These affected records will have been asked the ‘ever drunk alcohol’ question again in Wave 8 (jhb16c11) and the Wave 8 compound item (jhb16c11a) will reflect their Wave 8 response.

46. ANZSCO coding for Study Child desired future occupation data items

The desired future occupation question has been asked of the Study Child or Young Person from Wave 6 through to Wave 8.

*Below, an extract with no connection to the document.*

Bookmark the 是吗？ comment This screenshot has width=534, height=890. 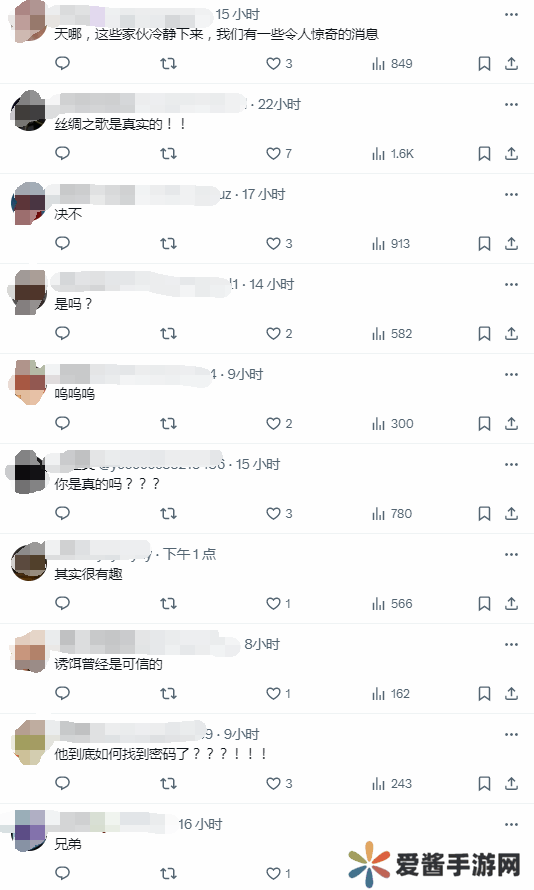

The variables from Waves 6–8 are summarised in the table below.
Wave	Cohort	Variable name	Question ID	Variable label	Question
6	K	hpw39ca1	pw39_a1	14/15 - CSRK 13.2 - Child's desired occupation	What is your desired occupation?
7	K	ipw39ca1	pw39_a1	16/17 - SC/RAP - SC CAI B6.8 - Desired occupation	What is your desired occupation?
8	B	hpw39ca1	pw39_a1	14/15 - CSRB 10.2 - Child's desired occupation	What is your desired occupation?
8	K	jpw39ca1	pw39_a1	18/19 - SC CASI F1.2 - Desired occupation	What is your desired occupation?
8	K	jpw44c2	pw44_2	18/19 - SC CASI F3.2 - 30 years old - Work type expectation	What kind of work do you expect to be doing when you are 30 years old?

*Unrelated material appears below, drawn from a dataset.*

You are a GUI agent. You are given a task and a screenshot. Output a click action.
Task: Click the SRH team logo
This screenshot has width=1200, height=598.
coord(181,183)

These items were asked using a free text field response option. In Wave 8, the K cohort had the additional question: ‘What kind of work do you expect to be doing when 30 years old?’ The lead-in question for this item was:

‘When you are 30 years old, do you think you will be …’ 1. Working full-time, 2. Working part-time, 3. Not working, or this item could be refused to be answered (Ctrl R). Without the specific question ‘Do you know what career or occupation you would like to have in the future?’ the number of ‘Don’t know’ or nonsense responses was much higher for this item. (There were 222 responses of ‘Don’t know’ for jpw44c2 compared to only 1–2 for the other future occupation variables.)

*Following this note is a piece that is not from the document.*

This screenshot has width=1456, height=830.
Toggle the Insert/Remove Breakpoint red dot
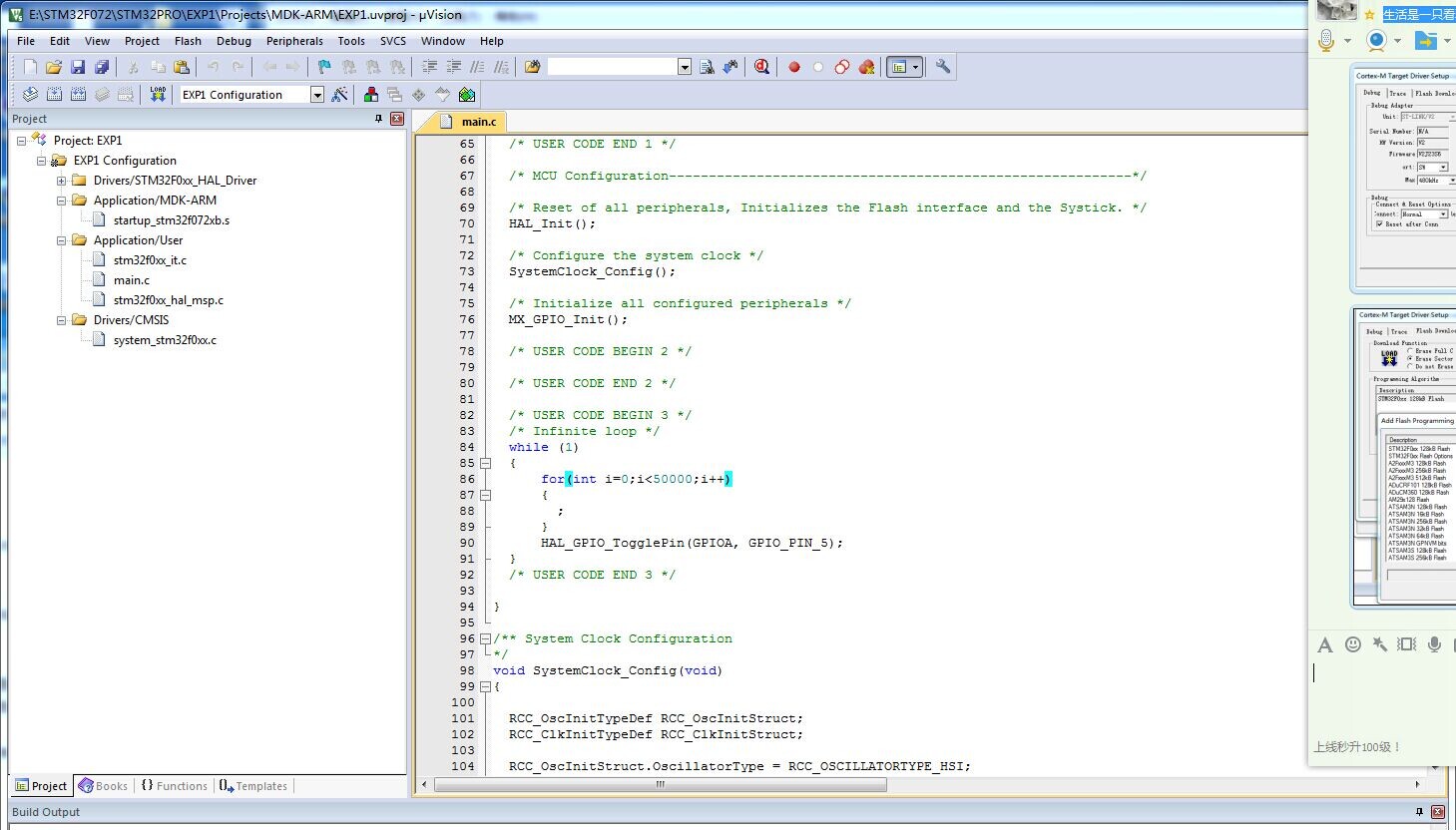[794, 67]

Up until the release of Wave 9C1 data the responses have only been made available on the LSAC restricted release files. To be able to add the data to the general release files and therefore make the data more accessible to data users, cleaning of the responses was undertaken, and responses were then coded to the ANZSCO classification. This is now in line with other similar occupation-style items in the LSAC datasets. In many cases more than one occupation was listed by the respondent and these additional occupations have also been coded. The responses have been coded to 4-digit occupation level ANZSCO code.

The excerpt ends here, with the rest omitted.